*Records supplied*:
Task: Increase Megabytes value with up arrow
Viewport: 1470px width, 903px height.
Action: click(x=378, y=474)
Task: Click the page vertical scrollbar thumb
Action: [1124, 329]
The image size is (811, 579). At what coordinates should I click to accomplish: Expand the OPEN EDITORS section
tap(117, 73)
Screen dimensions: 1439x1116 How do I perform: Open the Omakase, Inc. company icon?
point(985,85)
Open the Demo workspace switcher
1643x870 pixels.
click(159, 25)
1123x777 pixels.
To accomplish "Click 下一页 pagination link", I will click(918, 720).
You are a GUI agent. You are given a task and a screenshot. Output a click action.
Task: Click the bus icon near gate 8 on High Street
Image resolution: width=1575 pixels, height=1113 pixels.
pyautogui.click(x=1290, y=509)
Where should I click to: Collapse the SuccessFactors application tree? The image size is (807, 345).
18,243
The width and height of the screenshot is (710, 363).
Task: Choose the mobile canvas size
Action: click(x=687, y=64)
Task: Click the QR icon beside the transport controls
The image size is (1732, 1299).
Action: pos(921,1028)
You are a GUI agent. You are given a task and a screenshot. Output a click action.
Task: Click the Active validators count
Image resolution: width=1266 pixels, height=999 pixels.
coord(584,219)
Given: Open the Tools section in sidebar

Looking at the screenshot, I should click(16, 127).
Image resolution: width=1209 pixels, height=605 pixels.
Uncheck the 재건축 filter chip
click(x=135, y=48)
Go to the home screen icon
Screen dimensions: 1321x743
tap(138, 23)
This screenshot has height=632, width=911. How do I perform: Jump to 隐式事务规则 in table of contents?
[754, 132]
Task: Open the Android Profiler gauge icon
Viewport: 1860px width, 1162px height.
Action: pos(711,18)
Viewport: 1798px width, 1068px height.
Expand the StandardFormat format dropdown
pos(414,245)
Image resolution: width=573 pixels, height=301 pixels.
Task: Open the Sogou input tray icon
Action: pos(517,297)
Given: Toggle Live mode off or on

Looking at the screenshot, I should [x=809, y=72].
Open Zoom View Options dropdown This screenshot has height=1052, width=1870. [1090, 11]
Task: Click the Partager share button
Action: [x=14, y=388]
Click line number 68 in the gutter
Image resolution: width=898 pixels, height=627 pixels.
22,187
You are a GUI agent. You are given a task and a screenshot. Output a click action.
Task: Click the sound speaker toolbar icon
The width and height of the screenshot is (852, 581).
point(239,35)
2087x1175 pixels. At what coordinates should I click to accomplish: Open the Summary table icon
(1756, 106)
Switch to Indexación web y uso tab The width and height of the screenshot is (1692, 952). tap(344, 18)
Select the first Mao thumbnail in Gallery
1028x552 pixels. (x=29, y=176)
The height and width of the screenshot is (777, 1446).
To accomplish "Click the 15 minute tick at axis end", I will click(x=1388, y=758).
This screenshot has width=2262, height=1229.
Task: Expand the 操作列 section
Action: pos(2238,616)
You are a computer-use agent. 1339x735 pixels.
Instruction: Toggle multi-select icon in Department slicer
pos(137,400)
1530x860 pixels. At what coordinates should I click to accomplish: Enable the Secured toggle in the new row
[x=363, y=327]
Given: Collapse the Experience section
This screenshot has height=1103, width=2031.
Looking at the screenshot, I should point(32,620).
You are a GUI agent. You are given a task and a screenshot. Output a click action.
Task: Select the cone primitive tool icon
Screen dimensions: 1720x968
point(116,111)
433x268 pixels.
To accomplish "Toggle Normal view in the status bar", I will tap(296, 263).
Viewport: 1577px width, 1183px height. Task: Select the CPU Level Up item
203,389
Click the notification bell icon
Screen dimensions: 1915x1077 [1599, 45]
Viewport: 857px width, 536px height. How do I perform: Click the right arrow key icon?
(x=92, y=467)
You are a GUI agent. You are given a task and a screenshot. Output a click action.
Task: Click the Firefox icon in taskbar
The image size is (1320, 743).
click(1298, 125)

*Work item*: Reproduce, character for character, only the lines of the preceding data that start at the line with "Task: Click the sound speaker toolbar icon" and end at the line with "Switch to Indexación", both included.

*Reply*:
Task: Click the sound speaker toolbar icon
The width and height of the screenshot is (852, 581).
point(239,35)
2087x1175 pixels. At what coordinates should I click to accomplish: Open the Summary table icon
(1756, 106)
Switch to Indexación web y uso tab The width and height of the screenshot is (1692, 952). tap(344, 18)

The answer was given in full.